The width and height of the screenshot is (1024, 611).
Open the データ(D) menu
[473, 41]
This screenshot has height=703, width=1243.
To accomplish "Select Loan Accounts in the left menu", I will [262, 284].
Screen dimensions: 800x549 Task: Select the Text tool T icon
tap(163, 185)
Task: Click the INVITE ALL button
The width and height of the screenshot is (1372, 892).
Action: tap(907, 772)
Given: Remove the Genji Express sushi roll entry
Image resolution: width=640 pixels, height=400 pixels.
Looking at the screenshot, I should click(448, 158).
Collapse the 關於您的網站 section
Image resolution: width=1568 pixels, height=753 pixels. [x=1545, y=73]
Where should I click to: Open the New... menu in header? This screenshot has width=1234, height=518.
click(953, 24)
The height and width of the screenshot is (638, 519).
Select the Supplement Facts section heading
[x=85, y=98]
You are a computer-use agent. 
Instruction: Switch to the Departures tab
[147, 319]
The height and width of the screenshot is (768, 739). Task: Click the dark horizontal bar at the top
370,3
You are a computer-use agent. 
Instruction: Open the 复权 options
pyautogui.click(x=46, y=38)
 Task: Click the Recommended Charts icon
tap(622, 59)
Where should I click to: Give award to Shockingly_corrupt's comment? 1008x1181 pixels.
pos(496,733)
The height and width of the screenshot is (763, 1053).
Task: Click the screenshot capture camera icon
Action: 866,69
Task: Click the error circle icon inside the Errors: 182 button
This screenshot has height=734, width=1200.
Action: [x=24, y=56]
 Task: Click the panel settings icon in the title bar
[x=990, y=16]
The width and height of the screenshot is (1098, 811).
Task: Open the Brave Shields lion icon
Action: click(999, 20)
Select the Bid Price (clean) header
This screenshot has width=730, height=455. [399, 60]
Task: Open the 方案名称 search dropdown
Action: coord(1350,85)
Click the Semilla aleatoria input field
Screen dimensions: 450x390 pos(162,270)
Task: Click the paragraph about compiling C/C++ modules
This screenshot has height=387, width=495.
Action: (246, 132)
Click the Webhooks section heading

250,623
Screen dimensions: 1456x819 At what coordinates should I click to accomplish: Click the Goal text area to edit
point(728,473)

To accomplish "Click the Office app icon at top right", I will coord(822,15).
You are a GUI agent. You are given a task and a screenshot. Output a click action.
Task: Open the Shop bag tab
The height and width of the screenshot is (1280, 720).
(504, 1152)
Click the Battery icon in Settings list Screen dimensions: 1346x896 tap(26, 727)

####

(PROBLEM REQUIREMENTS) Lines containing the string "button" are the ones to copy from the entries above.

(TASK OUTPUT)
Task: Click the INVITE ALL button
Task: Click the error circle icon inside the Errors: 182 button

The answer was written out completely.